Abstract
The study of etched fracture degradation has been a subject of interest within reservoir production engineers and it is generally expected that the etched fractures created after pumping acid in carbonates at pressures exceeding fracturing pressure are subject to degradation in time. Based on past observations, the fracture production performance is expected to decrease in time, as the etched fracture is exposed to in-situ stress that tends to crush the pinch points supporting the fracture, resulting in fracture closure or partial closure therefore having direct impact on well production.
The phenomenon of fracture degradation was previously studied in the context of acid fracture and proppant fracture effectiveness comparison. This paper attempts to further develop the subject by describing a workflow to analyze the reservoir lifetime production data of a North Sea chalk reservoir to identify production decline and quantify possible fracture half-length decrease. The ongoing study, comprising several phases, also aims to define an acid frac degradation model and then analyze possible ways to address the phenomenon through fracture design optimization.

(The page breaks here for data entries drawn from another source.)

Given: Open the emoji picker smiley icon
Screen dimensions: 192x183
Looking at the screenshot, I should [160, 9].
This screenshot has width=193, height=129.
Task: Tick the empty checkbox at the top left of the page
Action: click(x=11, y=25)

After the collection and segregation of field production data and wells intervention reports, the data was evaluated. Wells PIs were calculated and modelled using machine learning algorithms. PI decrease was further analyzed from perspective of potential fracture parameters change and the impact of the fracture parameters change was simulated in the production simulator. Numerical simulations results were compared to actual production data.
Application of machine learning algorithms resulted in an analytical model for PI decrease that show a reasonable match with actual observed filed data. Model can be used as a reference to refine post stimulation production forecast of the wells in the field which helps with field development planning. Resulted PI degradation model is subject of further improvement through refinement of the input data accuracy and addition of new data.